CNRI – L’ancien président du régime iranien Ali Akbar Hachemi Rafsandjani ne doit pas être autorisé à se présenter comme candidat, a assuré un proche du Guide suprême des mollahs.
Les propos du mollah Jaafar Chajouni au très officiel journal Javan le 6 mai mettent à nu, si besoin en était, les clivages croissants au sein de l’élite dirigeante en Iran.
« Récemment, le ministère du Renseignement a dit que celui qui prétend avoir prédit la sédition (révolte de 2009) a en fait lui-même lancé cette sédition », a soufflé Chajouni.

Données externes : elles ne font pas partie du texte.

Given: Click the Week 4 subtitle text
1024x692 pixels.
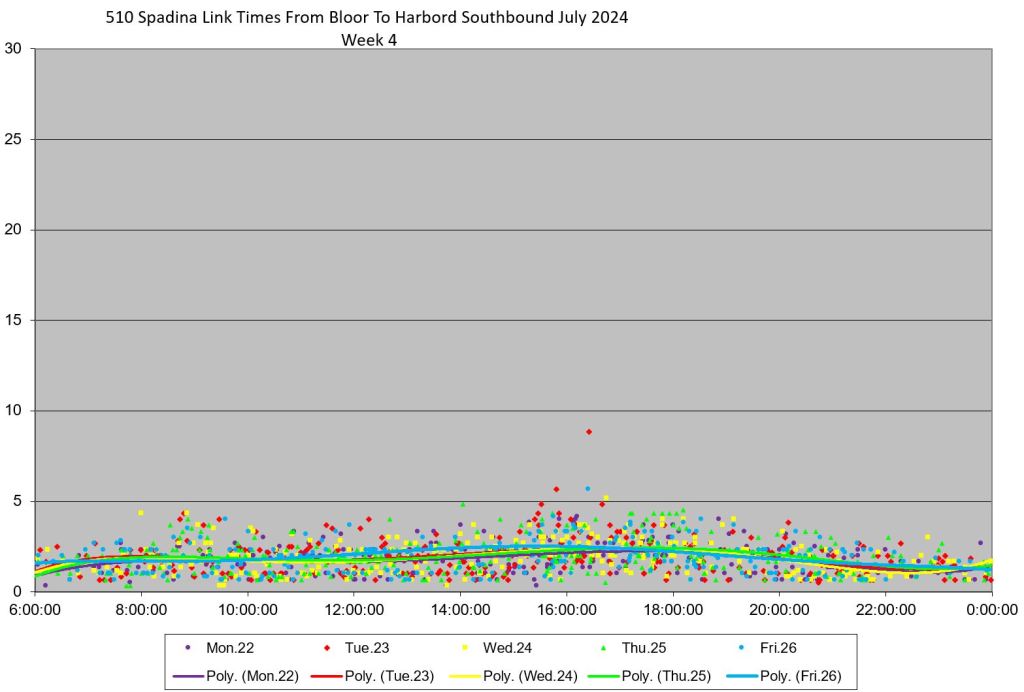Looking at the screenshot, I should click(x=369, y=40).
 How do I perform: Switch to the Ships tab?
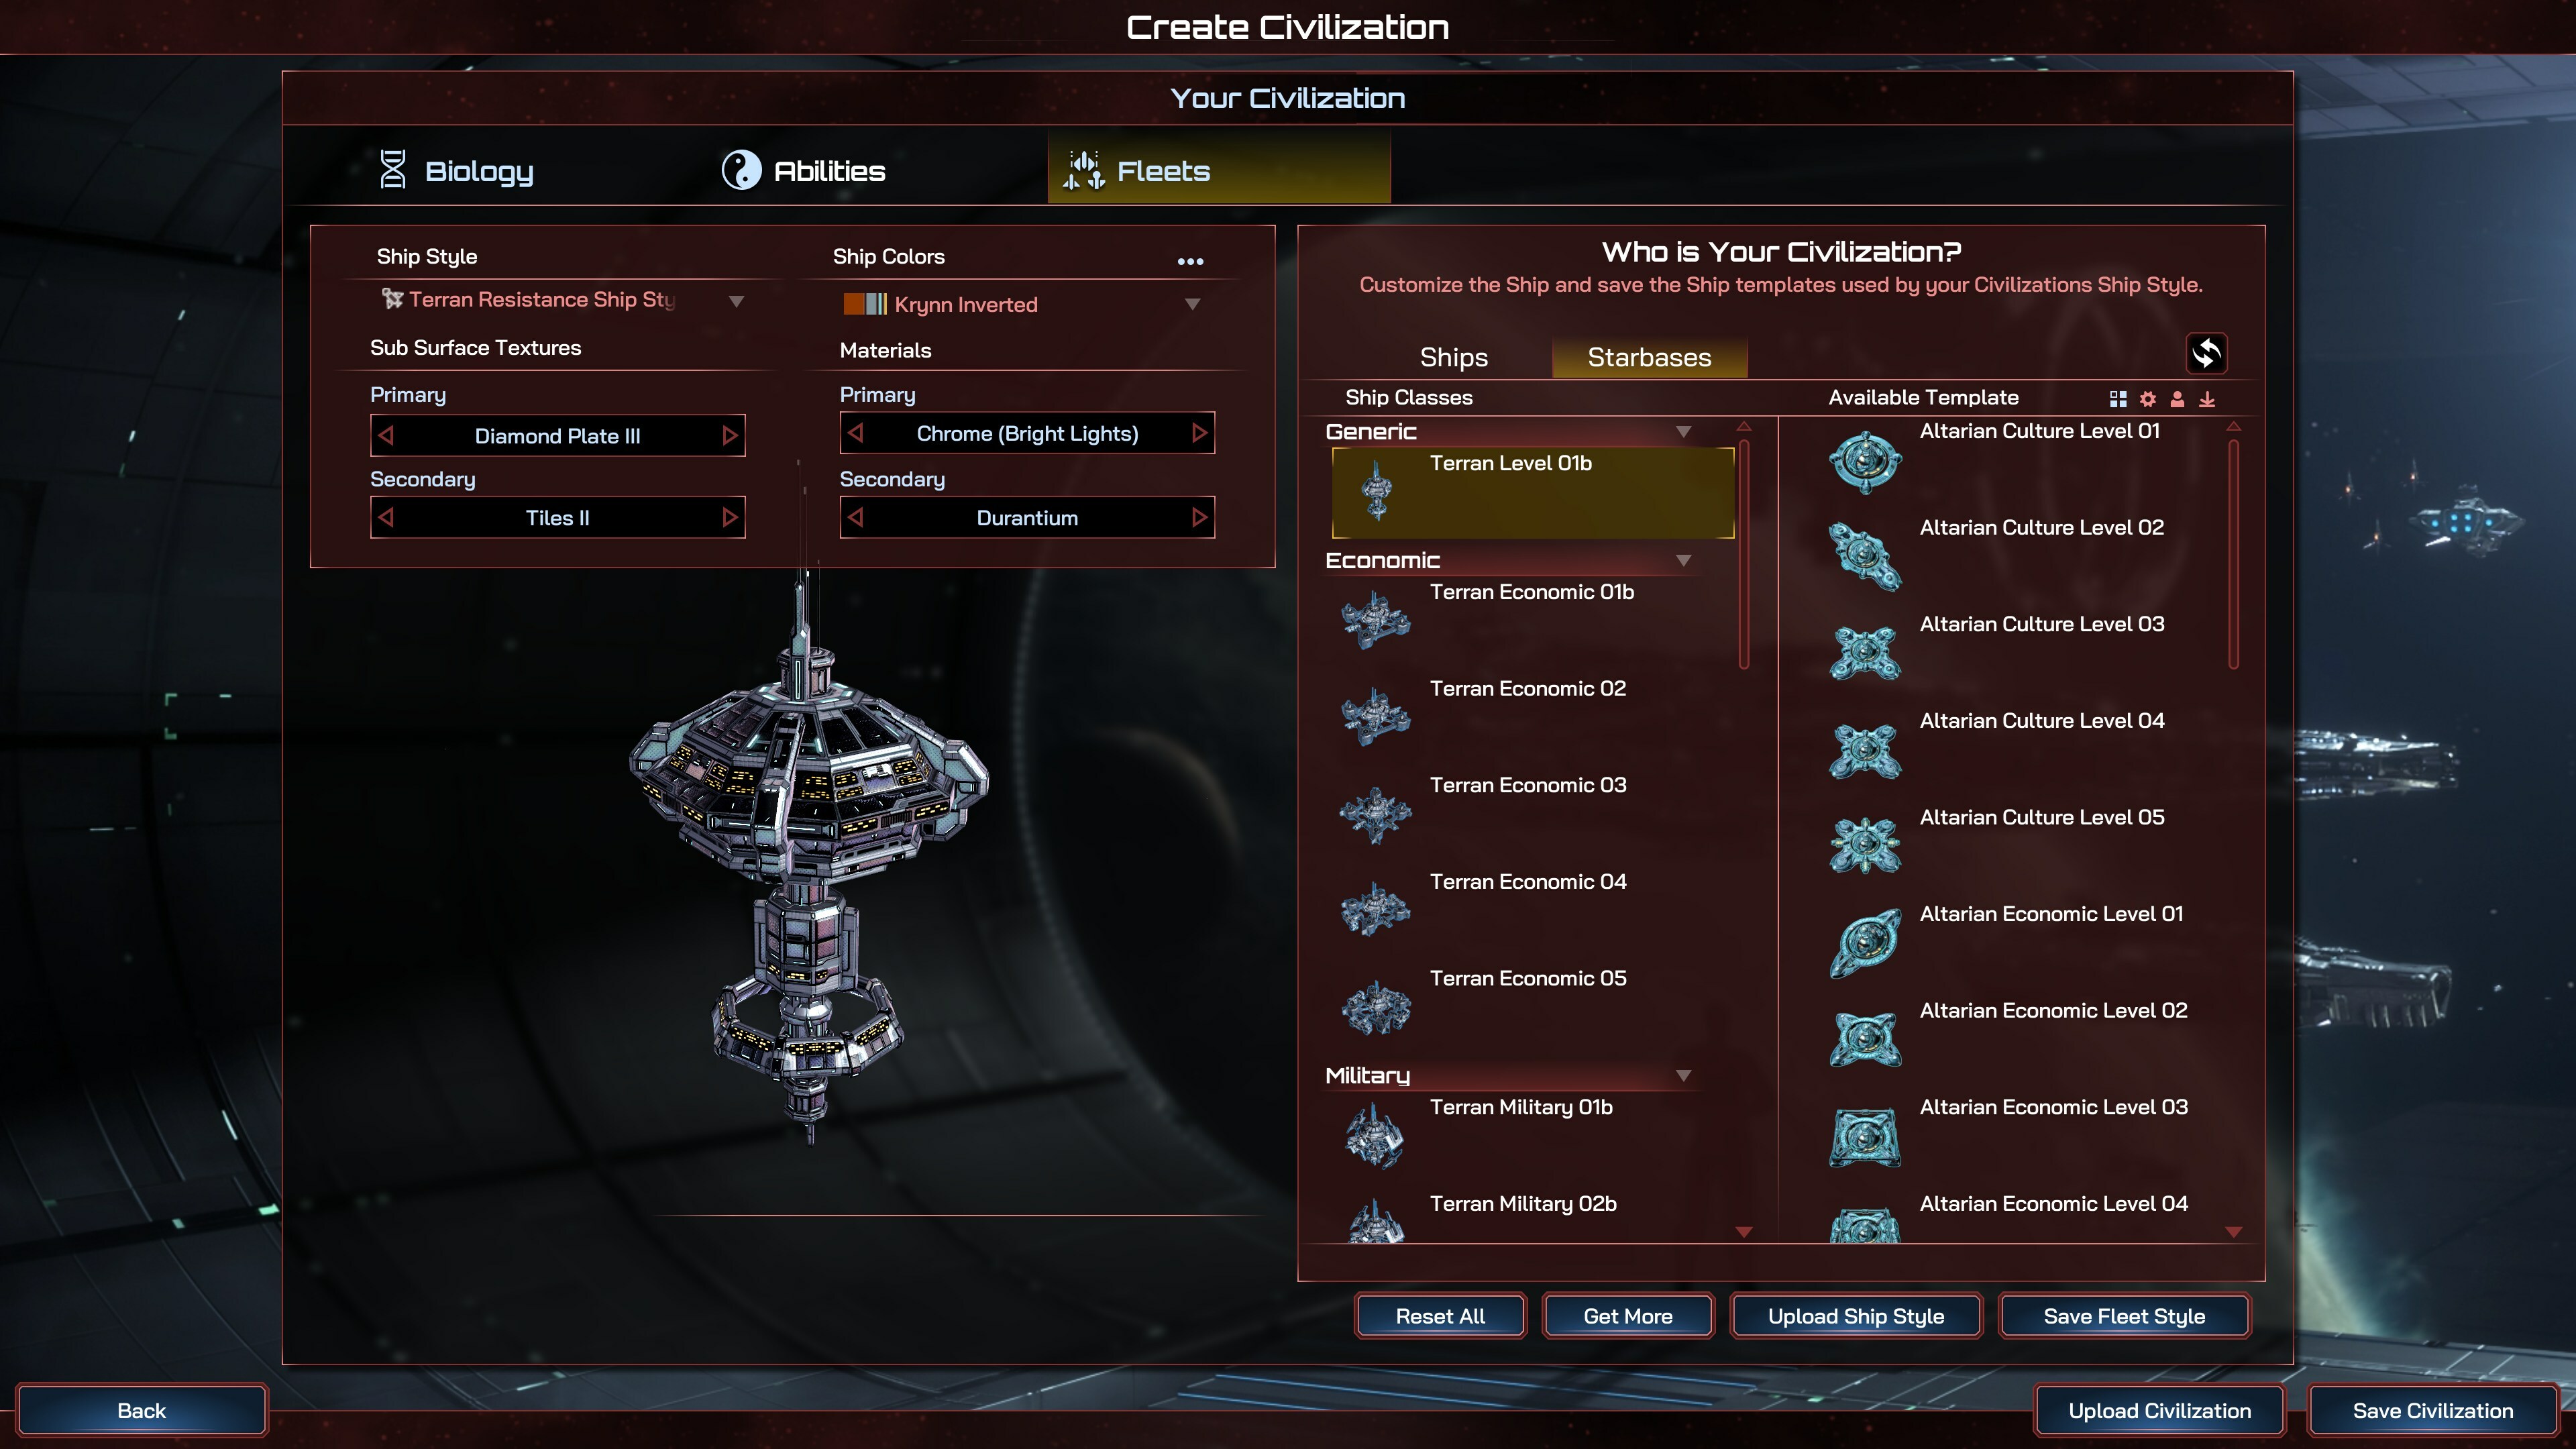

« Aujourd’hui, ils poursuivent leurs plans pour forger la sédition de 2013. C’est la raison pour laquelle je crois que Rafsandjani doit être disqualifié. »
Il s’est agacé : «Je dis ouvertement à M. Hachemi d’être candidat à cette élection pour être sûr d’être mis une fois pour toute à la retraite. »
Un autre ténor du régime iranien, Mehdi Taeb, chef des hordes de voyous connus comme les agents en civil des pasdaran, a taxé Rafsandjani d’ «ignorant absolu» et de «peureux», avant d’attaquer : «La sédition de 2009 avait été forgée depuis des années et visait à détourner le gouvernement de ses objectifs. La conspiration n’était pas contre Ahmadinejad, et à l’époque Rafsandjani ne s’était pas opposé à cette sédition. »
Interrogé sur ce qui se passerait si Rafsandjani se présentait comme candidat, Taeb a persiflé que «cela ne fera aucune différence» de toute façon. « Le fait est que les gens ont oublié depuis longtemps les idées de M. Hachemi. Je crois que Hachemi n’a pas sa place dans le climat politique d’aujourd’hui.»